So I haven't had any communication with Ryan for almost two months now. I didn't crumble under all that pressure. No email, text, or ping. Nothing.
He leaves today for his Uni. How do I know? Well, I read the conversation he had with one of his friends in the social-networking-website. I know what your thinking, so no, I'm not stalking anyone. Well, not anymore anyway.
When I was reading the messages he had exchanged with his friend, I kind of felt strange. It was like reading a conversation between two strangers. Or someone from another life. And then somewhere in my mind I heard Christina Applegate go "This Guy???" [mandatory FRIENDS reference]. It seemed like I didn't even know him. It seemed as if I had created a version of him in my mind and I fell for that. I just don't know.
I thought when this day would come I would be heartbroken and sad. Surprisingly I am neither.
In fact, I am simply amazed at how calm and collected I am. Though I do have this trickle of emptiness somewhere in my heart.
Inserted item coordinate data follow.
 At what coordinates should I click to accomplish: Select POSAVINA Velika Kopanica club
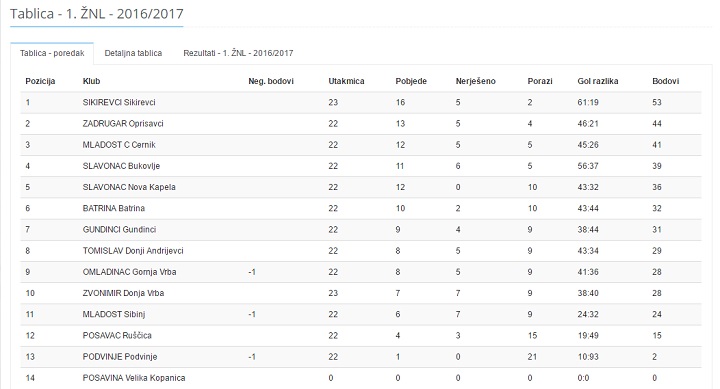pyautogui.click(x=134, y=378)
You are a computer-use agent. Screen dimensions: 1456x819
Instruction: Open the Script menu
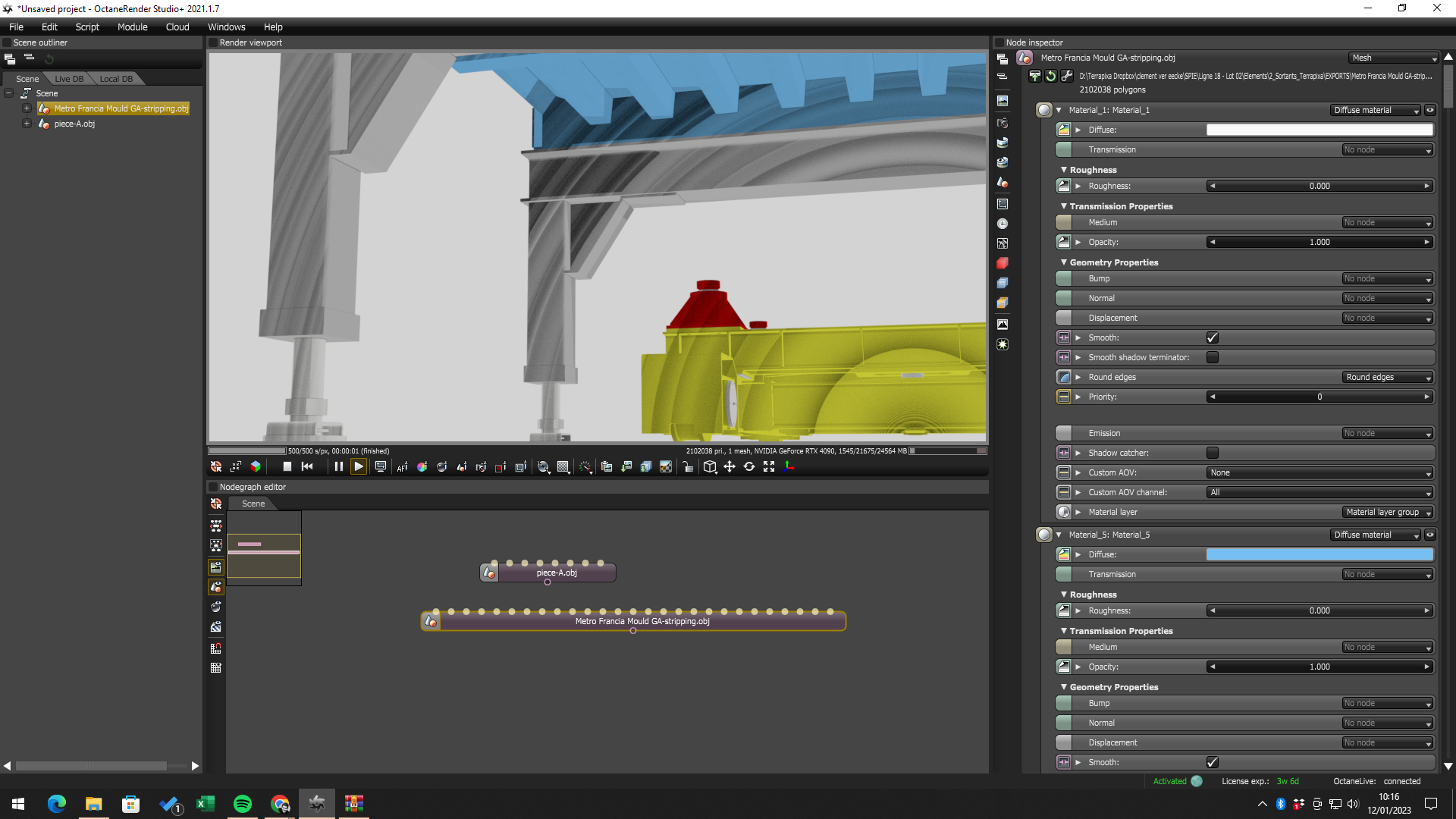point(87,27)
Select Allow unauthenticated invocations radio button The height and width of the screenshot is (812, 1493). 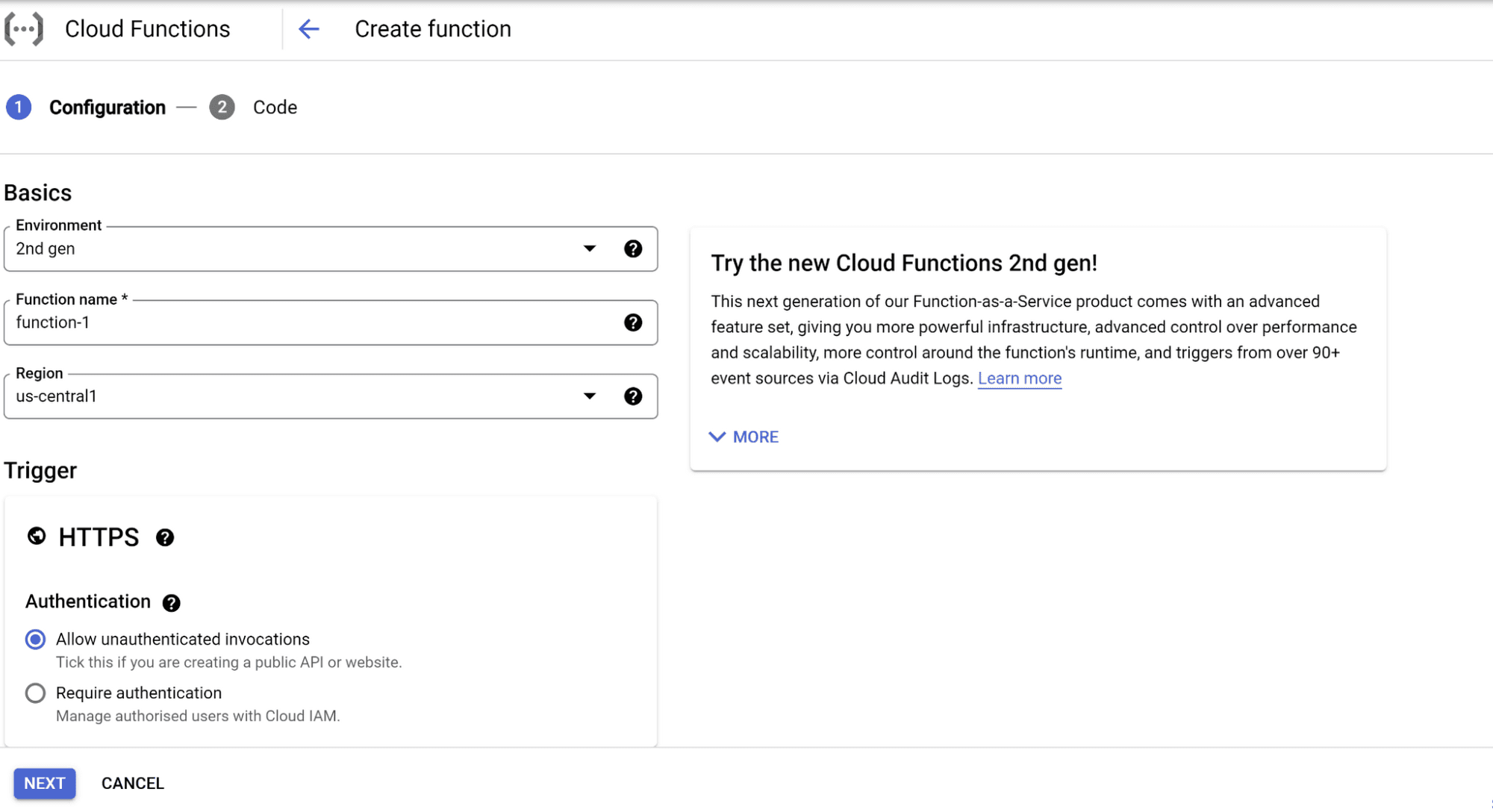coord(36,639)
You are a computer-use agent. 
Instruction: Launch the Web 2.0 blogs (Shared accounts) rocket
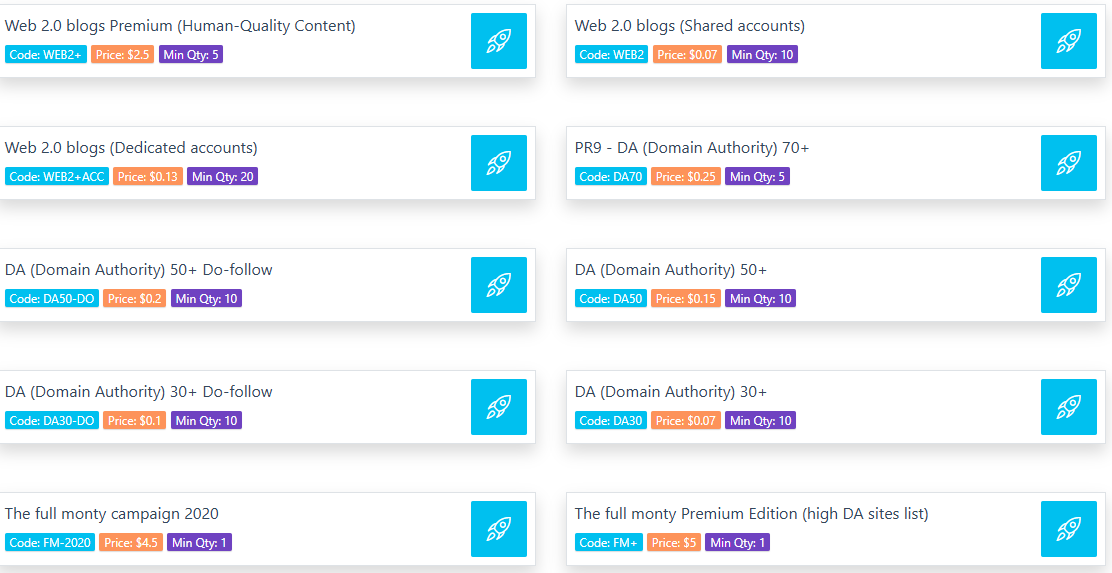(1069, 41)
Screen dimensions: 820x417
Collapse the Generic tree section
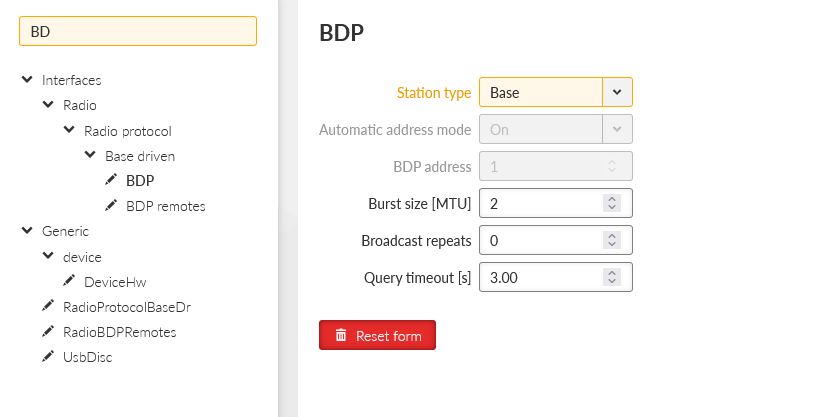click(27, 230)
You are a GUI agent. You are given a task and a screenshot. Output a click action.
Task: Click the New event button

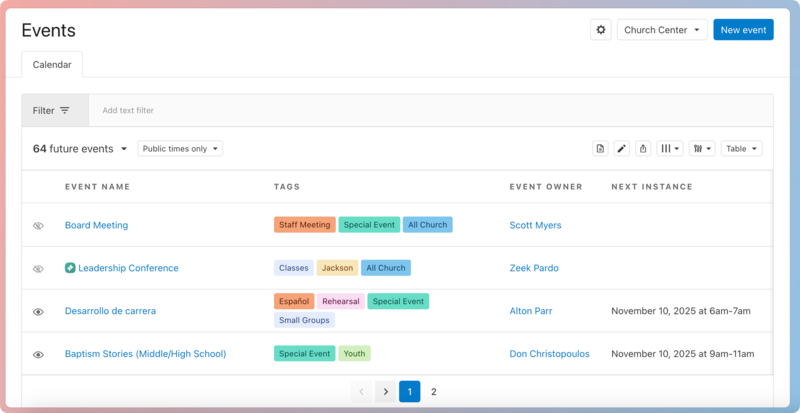point(743,30)
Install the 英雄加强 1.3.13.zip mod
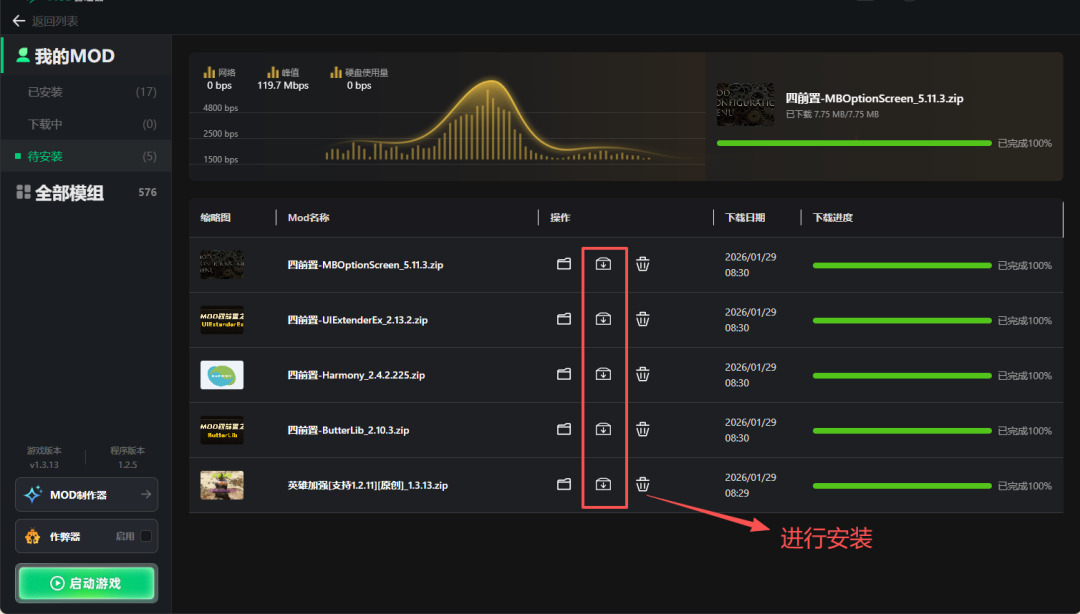Viewport: 1080px width, 614px height. pos(603,484)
Do I still love him? Well, not anymore I think. I still have some feelings for him buried somewhere in my heart but I don't think I love him anymore. I think subconsciously I've come to accept that him and me are never going to happen. Can we ever stop loving someone? I don't know.
However, it doesn't mean that what I felt for him wasn't true. It was. The pain, the emotional turmoil, it was all true. I lived it for more than three years.
I also believe that people enter our lives to teach us a lesson or to help us move along in our journey and that once we learn that lesson they exit our life. So for that I am thankful to Ryan. Because of the feelings I had for him are what ultimately led me to confront myself a few months ago, and be able to find the strength to be my true self. So his leaving the city is kind of symbolic too.
Am I crazy or am I just reading too many self-help books?? :P
The funny thing is he has no fucking idea!! To him I'm still the good friend turned casual acquittance.
Am I ready for my first gay relationship? Maybe, maybe not. I don't know.
All I know that whatever this is, I can now try to move on with my life. [look at me, I'm growing up!!] To the next exciting/mildly boring chapter. Or in the immortal words of Joey Tribiani It's time to pick up a spoon [I really to stop referencing lines from FRIENDS. It's like a disease or something].
So hopefully, as the title specifies, this is my last post about Ryan. And, for the sake of sanity, finally I can bring myself to say:
Goodbye Ryan, Have a nice life!! Thanks for the memories. We will always have that plate of Maggie Noodles.